Vital aid operations supporting millions of people affected by the conflict in Iraq risk closure unless funds are made available immediately, the official overseeing humanitarian operations in the country said today.
With escalating conflict, the United Nations and its NGO partners are asking donors for US$ 497 million to cover the cost of providing shelter, food, water and other life-saving services over the coming six months.
The appeal will target communities across broad swathes of the country displaced or affected by the violence between Government forces and the Islamic State in Iraq and the Levant (ISIL).
Speaking at the appeal launch at the European Parliament in Brussels, the United Nation’s Humanitarian Coordinator for Iraq Ms. Lise Grande said the aid operation was hanging by a thread.
“The crisis in Iraq is one of the most complex and volatile anywhere in the world,” she said. “Humanitarian partners have been doing everything they can to help. But more than 50 per cent of the operation will be shut down or cut back if money is not received immediately”.
The implications of this, Ms. Grande added, would be “catastrophic.”
The humanitarian needs in Iraq are huge and growing. More than 8 million people require immediate life-saving support, a number that could reach 10 million by the end of 2015.
Violence has already forced nearly 3 million people from their homes, leaving them scattered in more than 3,000 locations across the country.
Human rights and rule of law are under constant assault as sectarian tensions sharpen. Mass executions, systematic rape and horrendous acts of violence are rampant.
So serious is the funding shortfall that 77 frontline health clinics have been forced to close and food rations for over 1 million people have been reduced.
Without additional funding, many more life-saving services will be withdrawn.
"The international community must do its absolute utmost to meet the humanitarian needs in Iraq.
Along with the life-saving assistance, there is a critical need to focus on access to education, as a way to help save this generation of children marked by conflict and violence," said Chair of European Parliament’s Development Committee Ms.
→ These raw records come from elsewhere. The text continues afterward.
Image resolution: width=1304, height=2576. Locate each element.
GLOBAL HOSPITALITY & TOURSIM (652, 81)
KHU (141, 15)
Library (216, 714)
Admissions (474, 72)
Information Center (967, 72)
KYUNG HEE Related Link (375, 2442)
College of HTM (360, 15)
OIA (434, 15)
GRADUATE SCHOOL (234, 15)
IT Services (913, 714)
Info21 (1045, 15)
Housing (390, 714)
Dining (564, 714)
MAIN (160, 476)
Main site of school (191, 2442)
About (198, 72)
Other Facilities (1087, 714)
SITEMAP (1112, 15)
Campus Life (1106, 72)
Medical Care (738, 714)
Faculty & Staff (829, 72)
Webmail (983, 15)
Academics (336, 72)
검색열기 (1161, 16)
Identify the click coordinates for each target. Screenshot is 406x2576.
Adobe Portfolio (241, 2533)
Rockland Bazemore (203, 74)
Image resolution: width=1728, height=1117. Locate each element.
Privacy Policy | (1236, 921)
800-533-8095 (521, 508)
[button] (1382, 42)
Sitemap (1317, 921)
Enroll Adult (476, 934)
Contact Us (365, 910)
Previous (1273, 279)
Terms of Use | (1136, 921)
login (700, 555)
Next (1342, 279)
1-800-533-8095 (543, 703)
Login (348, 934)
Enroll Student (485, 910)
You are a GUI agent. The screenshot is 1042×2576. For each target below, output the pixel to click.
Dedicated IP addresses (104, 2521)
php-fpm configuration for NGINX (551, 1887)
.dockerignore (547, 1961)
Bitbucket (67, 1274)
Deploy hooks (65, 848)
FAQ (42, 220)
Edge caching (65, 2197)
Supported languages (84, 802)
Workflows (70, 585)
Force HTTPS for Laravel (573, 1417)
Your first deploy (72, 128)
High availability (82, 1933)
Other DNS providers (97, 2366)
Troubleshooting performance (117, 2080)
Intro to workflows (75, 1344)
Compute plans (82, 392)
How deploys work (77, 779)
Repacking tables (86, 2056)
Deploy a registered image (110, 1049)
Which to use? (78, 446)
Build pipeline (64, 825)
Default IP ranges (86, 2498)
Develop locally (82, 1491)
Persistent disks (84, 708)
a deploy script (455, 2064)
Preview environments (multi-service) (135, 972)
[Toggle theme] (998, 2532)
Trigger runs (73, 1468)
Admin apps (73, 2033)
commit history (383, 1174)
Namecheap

Linda McAvan.
The aid operation is run in close partnership with the Iraqi Government, whose own financial resources have been severely reduced by falling income from oil. Responsibility for the aid operation will transfer to national authorities as soon as financially and logistically feasible.
"By hosting this event the European Parliament would like to pay tribute to the key role humanitarian aid plays in guaranteeing the security and political stability of Iraq and keeping the country together.
We cannot forget that many European countries hold responsibility for the situation in Iraq, so any amount of humanitarian aid is justified in order to guarantee the viability of the state,” said Mr. Javier Couso Permuy, Vice-Chair of the European Parliament’s Foreign Affairs Committee.